Work item.
Could you reproduce the lines below from the one with "2026x1140 pixels." through the one with "You are a computer-use agent. This"? Keep both ends and add nothing.

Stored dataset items
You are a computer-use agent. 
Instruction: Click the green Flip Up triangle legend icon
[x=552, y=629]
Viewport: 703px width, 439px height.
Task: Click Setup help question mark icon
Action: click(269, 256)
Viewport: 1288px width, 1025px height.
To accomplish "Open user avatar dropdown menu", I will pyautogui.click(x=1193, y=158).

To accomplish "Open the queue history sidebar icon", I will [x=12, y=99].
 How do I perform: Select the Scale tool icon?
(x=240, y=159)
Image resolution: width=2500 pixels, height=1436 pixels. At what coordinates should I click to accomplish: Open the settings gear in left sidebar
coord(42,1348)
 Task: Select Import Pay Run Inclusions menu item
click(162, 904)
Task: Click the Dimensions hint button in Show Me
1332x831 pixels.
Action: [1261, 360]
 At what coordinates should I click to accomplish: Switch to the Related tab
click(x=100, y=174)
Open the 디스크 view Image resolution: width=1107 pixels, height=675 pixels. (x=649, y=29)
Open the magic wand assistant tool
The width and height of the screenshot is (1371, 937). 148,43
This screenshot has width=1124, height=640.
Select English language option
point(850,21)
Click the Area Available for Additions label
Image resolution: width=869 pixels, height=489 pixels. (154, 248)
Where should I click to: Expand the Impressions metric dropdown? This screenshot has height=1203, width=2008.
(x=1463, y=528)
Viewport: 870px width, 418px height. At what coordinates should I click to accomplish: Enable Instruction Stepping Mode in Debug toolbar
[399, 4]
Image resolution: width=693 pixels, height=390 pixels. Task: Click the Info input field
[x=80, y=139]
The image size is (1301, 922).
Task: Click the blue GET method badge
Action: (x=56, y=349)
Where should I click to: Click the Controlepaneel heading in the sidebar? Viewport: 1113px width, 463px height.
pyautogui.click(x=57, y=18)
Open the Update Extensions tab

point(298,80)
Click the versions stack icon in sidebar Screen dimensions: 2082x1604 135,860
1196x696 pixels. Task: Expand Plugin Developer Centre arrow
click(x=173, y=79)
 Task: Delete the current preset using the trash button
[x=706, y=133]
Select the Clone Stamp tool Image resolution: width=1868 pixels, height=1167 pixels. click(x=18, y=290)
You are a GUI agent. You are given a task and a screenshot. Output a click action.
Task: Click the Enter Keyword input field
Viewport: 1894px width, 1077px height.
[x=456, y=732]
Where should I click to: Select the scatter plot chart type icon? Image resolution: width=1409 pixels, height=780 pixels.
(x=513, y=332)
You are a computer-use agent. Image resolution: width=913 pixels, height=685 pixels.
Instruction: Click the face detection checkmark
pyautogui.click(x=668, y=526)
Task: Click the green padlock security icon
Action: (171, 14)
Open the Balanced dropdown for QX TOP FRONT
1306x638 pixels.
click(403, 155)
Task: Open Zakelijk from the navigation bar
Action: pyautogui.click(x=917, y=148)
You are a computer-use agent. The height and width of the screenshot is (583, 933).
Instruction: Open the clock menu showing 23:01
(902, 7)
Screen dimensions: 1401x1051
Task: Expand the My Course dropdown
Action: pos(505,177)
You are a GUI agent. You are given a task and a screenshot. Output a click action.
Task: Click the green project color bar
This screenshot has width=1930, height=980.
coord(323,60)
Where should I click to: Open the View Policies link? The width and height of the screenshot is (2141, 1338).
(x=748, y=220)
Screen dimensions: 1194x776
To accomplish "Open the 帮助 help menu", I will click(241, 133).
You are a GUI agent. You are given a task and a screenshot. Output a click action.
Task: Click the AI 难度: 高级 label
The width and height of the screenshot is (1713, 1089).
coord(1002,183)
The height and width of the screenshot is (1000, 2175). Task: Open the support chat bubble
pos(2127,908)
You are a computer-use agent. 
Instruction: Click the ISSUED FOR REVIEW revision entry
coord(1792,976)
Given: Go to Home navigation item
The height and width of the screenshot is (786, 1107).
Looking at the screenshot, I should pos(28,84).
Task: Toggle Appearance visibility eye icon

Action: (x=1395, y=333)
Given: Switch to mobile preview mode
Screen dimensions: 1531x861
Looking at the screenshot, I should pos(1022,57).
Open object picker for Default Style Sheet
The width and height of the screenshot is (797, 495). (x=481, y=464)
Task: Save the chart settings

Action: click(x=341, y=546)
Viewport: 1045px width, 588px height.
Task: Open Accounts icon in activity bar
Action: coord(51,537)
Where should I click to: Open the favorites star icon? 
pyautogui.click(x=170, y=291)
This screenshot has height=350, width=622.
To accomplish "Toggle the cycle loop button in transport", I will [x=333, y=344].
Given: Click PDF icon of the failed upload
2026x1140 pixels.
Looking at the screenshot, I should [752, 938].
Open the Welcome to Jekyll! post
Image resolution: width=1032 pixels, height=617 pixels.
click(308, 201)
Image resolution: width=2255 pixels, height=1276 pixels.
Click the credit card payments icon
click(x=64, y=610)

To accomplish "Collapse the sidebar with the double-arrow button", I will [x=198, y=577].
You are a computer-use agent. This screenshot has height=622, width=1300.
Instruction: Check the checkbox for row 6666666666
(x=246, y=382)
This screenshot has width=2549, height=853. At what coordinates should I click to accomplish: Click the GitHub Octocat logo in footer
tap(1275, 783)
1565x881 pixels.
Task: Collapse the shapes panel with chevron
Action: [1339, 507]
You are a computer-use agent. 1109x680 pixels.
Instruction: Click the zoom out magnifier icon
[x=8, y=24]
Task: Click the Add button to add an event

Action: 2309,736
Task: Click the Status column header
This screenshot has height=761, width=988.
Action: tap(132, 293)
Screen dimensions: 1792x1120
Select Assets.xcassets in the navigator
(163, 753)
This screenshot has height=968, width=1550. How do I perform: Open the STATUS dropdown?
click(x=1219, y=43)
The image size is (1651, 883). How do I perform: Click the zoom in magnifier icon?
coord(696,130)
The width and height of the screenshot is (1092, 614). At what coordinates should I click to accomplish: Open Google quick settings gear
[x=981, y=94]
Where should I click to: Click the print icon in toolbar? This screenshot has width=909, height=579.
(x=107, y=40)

Response.
2026x1140 pixels.
Looking at the screenshot, I should [752, 938].
Open the Welcome to Jekyll! post
Image resolution: width=1032 pixels, height=617 pixels.
click(308, 201)
Image resolution: width=2255 pixels, height=1276 pixels.
Click the credit card payments icon
click(x=64, y=610)

To accomplish "Collapse the sidebar with the double-arrow button", I will [x=198, y=577].
You are a computer-use agent. This screenshot has height=622, width=1300.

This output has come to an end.